__PROBLEM__
Take the data and return it in full. Change nothing.
********************
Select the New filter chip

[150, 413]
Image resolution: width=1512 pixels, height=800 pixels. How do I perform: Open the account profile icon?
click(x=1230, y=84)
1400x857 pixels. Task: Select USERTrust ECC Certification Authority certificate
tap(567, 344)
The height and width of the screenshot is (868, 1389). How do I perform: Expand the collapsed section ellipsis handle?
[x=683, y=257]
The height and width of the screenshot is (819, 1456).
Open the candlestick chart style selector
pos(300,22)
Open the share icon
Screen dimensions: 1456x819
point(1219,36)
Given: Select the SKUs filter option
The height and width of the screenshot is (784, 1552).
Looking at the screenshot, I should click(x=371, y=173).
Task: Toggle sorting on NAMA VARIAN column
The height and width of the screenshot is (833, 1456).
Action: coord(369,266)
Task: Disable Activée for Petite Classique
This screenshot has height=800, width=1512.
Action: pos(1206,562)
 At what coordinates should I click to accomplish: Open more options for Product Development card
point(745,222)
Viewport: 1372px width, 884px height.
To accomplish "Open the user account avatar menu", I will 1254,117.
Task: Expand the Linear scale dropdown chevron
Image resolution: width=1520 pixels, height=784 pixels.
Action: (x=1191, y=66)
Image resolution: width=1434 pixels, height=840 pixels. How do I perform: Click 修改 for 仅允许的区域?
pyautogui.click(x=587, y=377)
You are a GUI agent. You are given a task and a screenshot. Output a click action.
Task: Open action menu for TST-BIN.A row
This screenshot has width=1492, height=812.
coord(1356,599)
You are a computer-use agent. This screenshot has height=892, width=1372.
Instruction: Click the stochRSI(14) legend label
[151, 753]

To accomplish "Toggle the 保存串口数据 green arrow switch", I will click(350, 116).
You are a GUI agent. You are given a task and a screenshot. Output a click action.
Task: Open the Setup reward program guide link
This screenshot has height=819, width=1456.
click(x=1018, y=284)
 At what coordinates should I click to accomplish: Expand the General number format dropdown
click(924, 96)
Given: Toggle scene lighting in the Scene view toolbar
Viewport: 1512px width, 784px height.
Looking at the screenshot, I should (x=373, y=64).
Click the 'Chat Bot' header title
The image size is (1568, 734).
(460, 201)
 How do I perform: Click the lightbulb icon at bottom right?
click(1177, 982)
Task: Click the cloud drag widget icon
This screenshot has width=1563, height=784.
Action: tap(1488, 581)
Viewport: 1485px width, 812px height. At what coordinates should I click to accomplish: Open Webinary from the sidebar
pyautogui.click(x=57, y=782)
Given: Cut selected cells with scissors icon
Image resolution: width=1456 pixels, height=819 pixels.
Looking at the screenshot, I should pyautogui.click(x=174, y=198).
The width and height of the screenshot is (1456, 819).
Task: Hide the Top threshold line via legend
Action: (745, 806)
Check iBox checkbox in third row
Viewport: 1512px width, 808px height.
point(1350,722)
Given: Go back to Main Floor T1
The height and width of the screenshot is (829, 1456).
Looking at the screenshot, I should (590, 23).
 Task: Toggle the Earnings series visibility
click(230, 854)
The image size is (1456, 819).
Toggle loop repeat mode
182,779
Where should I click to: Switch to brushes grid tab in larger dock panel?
********************
__WRITTEN RESPONSE__
Select the New filter chip

[150, 413]
Image resolution: width=1512 pixels, height=800 pixels. How do I perform: Open the account profile icon?
click(x=1230, y=84)
1400x857 pixels. Task: Select USERTrust ECC Certification Authority certificate
tap(567, 344)
The height and width of the screenshot is (868, 1389). How do I perform: Expand the collapsed section ellipsis handle?
[x=683, y=257]
The height and width of the screenshot is (819, 1456).
Open the candlestick chart style selector
pos(300,22)
Open the share icon
Screen dimensions: 1456x819
point(1219,36)
Given: Select the SKUs filter option
The height and width of the screenshot is (784, 1552).
Looking at the screenshot, I should click(x=371, y=173).
Task: Toggle sorting on NAMA VARIAN column
The height and width of the screenshot is (833, 1456).
Action: coord(369,266)
Task: Disable Activée for Petite Classique
This screenshot has height=800, width=1512.
Action: pos(1206,562)
 At what coordinates should I click to accomplish: Open more options for Product Development card
point(745,222)
Viewport: 1372px width, 884px height.
To accomplish "Open the user account avatar menu", I will 1254,117.
Task: Expand the Linear scale dropdown chevron
Image resolution: width=1520 pixels, height=784 pixels.
Action: (x=1191, y=66)
Image resolution: width=1434 pixels, height=840 pixels. How do I perform: Click 修改 for 仅允许的区域?
pyautogui.click(x=587, y=377)
You are a GUI agent. You are given a task and a screenshot. Output a click action.
Task: Open action menu for TST-BIN.A row
This screenshot has width=1492, height=812.
coord(1356,599)
You are a computer-use agent. This screenshot has height=892, width=1372.
Instruction: Click the stochRSI(14) legend label
[151, 753]

To accomplish "Toggle the 保存串口数据 green arrow switch", I will click(350, 116).
You are a GUI agent. You are given a task and a screenshot. Output a click action.
Task: Open the Setup reward program guide link
This screenshot has height=819, width=1456.
click(x=1018, y=284)
 At what coordinates should I click to accomplish: Expand the General number format dropdown
click(924, 96)
Given: Toggle scene lighting in the Scene view toolbar
Viewport: 1512px width, 784px height.
Looking at the screenshot, I should (x=373, y=64).
Click the 'Chat Bot' header title
The image size is (1568, 734).
(460, 201)
 How do I perform: Click the lightbulb icon at bottom right?
click(1177, 982)
Task: Click the cloud drag widget icon
This screenshot has width=1563, height=784.
Action: tap(1488, 581)
Viewport: 1485px width, 812px height. At what coordinates should I click to accomplish: Open Webinary from the sidebar
pyautogui.click(x=57, y=782)
Given: Cut selected cells with scissors icon
Image resolution: width=1456 pixels, height=819 pixels.
Looking at the screenshot, I should pyautogui.click(x=174, y=198).
The width and height of the screenshot is (1456, 819).
Task: Hide the Top threshold line via legend
Action: (745, 806)
Check iBox checkbox in third row
Viewport: 1512px width, 808px height.
point(1350,722)
Given: Go back to Main Floor T1
The height and width of the screenshot is (829, 1456).
Looking at the screenshot, I should (590, 23).
 Task: Toggle the Earnings series visibility
click(230, 854)
The image size is (1456, 819).
Toggle loop repeat mode
182,779
Where should I click to: Switch to brushes grid tab in larger dock panel?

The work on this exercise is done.